On June 12, 2018, in Singapore, President Donald Trump and North Korean leader Kim Jong Un shake hands after signing an agreement at the Capella Hotel. (Ministry of Communications Singapore/Zuma Press/TNS)
October 01, 2019

Officials for the United States and for North Korea have both separately confirmed plans to resume talks with North Korea regarding an end to its nuclear weapons program.

In comments reported Tuesday by the New York Times, North Korea’s first vice foreign minister Choe Son-hui said talks between her country and the U.S. will begin with a diplomatic contact on Friday and will continue on to working-level negotiations on Saturday.

“It is my expectation that the working-level negotiations would accelerate the positive development of the D.P.R.K.-U.S. relations,” Choe said in a statement to the North’s Korean Central News Agency.

“I can confirm that U.S. and D.P.R.K. officials plan to meet within the next week,” State Department spokeswoman Morgan Ortagus told the New York Times. “I do not have further details to share on the meeting.”

Previous efforts between the U.S. and North Korea to reach a denuclearization deal ended in February without an agreement.

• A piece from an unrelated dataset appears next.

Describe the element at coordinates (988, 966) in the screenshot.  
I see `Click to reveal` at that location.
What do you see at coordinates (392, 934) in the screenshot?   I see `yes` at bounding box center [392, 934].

President Donald Trump reportedly disagreed with the North Korean leader, Kim Jong Un, regarding the pace at which the U.S. would lift sanctions from North Korea.

“Basically, they wanted the sanctions lifted in their entirety, and we couldn’t do that,” Trump said at the time.

Following the failure of those February talks, North Korean officials suggested denuclearization efforts may end entirely and said the U.S. was using “gangster-like” behavior to pressure their cooperation.

In the months following the apparent falling out, North Korea has conducted a number of ballistic missile tests, appearing to undermine the prospects of returning to the negotiation table.

At the end of June, Trump made an apparently impromptu travel stop to the Korean demilitarized zone between North Korea and South Korea and spoke with Kim for some 53 minutes. Though the meeting did not reportedly involve any negotiation talks, Trump did express optimism for continued denuclearization talks.

“It’s just a step. It might be an important step and it might not,” Trump said at the time. “As far as another meeting, let’s see what happens today before we start thinking about that.”

Trump’s decision to fire John Bolton also appealed to North Korea’s hopes for renewed peace talks. While Bolton suggested talks are doomed to failure, Trump himself pointed to the lack of North Korean nuclear testing and recent the return of U.S. captives as signs that a “new method” may result in a better outcome with North Korea.

The Tuesday news of renewed talks has also given South Korean officials some optimism.

“We hope that both sides will use these working-level talks to make quick and concrete progress for the complete denuclearization of the Korean Peninsula and a permanent peace there,” said Ko Min-jung, a spokeswoman for South Korean President Moon Jae-in.